Opportunities for complaint can also be opportunities to bear good witness and improve our relationships with those around us.
From complaint to change: The Christian doctor in the face of conflict, that was the theme of the 31st meeting of the Evangelical Medical Union (UME) in Madrid on the last weekend of March.
The current health situation in Spain is marked by strikes, a high degree of burn-out among doctors after the pandemic, growing health demands with resources that have not increased. That context is a good breeding ground for complaints.

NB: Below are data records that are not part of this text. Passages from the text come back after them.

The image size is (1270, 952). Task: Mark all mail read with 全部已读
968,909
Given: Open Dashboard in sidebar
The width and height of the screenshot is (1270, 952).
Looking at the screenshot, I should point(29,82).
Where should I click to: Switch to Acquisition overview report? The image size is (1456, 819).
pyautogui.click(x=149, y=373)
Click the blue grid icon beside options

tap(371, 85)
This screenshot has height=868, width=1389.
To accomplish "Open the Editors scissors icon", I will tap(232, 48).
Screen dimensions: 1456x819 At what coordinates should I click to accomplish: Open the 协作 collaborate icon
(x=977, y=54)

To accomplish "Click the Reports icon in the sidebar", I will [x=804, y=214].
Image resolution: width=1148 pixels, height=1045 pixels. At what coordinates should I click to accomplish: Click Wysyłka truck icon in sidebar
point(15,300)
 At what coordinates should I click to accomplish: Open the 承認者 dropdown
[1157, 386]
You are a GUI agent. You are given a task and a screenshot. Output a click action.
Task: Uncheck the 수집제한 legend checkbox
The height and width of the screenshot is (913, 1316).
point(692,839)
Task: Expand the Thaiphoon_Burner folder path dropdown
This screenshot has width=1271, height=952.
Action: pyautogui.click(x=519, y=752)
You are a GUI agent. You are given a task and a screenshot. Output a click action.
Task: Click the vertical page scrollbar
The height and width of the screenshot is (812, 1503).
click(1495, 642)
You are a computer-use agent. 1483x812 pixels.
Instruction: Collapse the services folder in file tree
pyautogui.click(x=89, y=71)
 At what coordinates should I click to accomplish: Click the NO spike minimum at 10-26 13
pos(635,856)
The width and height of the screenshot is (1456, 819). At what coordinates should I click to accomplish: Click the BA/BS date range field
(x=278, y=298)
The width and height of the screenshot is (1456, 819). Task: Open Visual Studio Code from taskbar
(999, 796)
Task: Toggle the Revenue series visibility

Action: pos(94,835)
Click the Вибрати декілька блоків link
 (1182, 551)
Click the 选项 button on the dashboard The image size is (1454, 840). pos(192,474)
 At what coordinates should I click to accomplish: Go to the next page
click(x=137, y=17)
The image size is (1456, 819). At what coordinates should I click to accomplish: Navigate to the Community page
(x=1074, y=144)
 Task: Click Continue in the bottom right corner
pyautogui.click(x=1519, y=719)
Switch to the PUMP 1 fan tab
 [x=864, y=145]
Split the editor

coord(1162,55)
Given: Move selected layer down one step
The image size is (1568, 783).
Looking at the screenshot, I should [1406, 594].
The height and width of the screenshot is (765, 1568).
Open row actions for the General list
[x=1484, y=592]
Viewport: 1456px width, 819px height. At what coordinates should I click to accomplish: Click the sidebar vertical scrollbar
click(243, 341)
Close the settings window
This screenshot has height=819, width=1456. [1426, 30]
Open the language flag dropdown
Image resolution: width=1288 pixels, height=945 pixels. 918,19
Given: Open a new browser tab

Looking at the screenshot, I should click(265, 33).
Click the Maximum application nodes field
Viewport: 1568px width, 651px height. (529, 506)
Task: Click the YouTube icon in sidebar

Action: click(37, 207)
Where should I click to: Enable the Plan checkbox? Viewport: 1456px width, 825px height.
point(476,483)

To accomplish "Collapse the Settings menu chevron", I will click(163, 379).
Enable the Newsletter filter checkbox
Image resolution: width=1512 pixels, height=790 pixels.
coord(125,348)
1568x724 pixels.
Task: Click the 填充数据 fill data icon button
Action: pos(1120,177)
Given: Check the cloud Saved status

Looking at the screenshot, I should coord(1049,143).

Miguel Torralba, an internist and pastor of the Water of Life Church in Madrid, gave the plenary sessions, making a study of situations of complaint in the Bible and led us to look at ourselves in the mirror of our own lives: what do we complain about, do we go through the consultation with joy or with nervousness, how do we deal with discontent?
Serving out of complaint is unhelpful to those we serve. The opportunities to complain can also be opportunities to bear good witness and improve our relationships with those around us.
Those reflections led us to remember the Lord, his forgiveness and his joy that are always available to us.
Esteban Rodemann, who serves in several local churches in Madrid and carries out a national Bible teaching ministry, shared the biblical expositions.
He led us to reflect on John 15, where we find an organising God, in whom to trust and in whom to remain faithful to Christ, even when our circumstances change.
Abiding in Him means that we continue to receive His Word, trusting in His help, pleasing Him on a daily basis and committing ourselves with other disciples to follow Him.
Our lives can flourish and bear fruit alongside Him. The fruit of God in our lives is to have a heart full of love for God and others, to live embodying God's life in others and spreading God's life to others.
Carlos González, pastor and intercultural mediator of the Public Health Mediation Service with the Roma population in Madrid, shared a workshop on intercultural mediation and the current situation of the Roma people.
The Roma population has been living in Spain for over five centuries, but faces economic and access to health services inequalities. Their life expectancy is ten years lower than that of the non-Roma population.
Carlos shared his work within the Public Health mediation team, to try to bridge that gap and improve access to health services for this group.
He also shared his knowledge of Roma culture, so that we can improve our treatment of those patients.
The meeting brought together almost 40 professionals in a pleasant atmosphere where we also talked about books, missions in Spain and abroad, without forgetting all the work carried out by GBG, which Jaume Llenas told us about.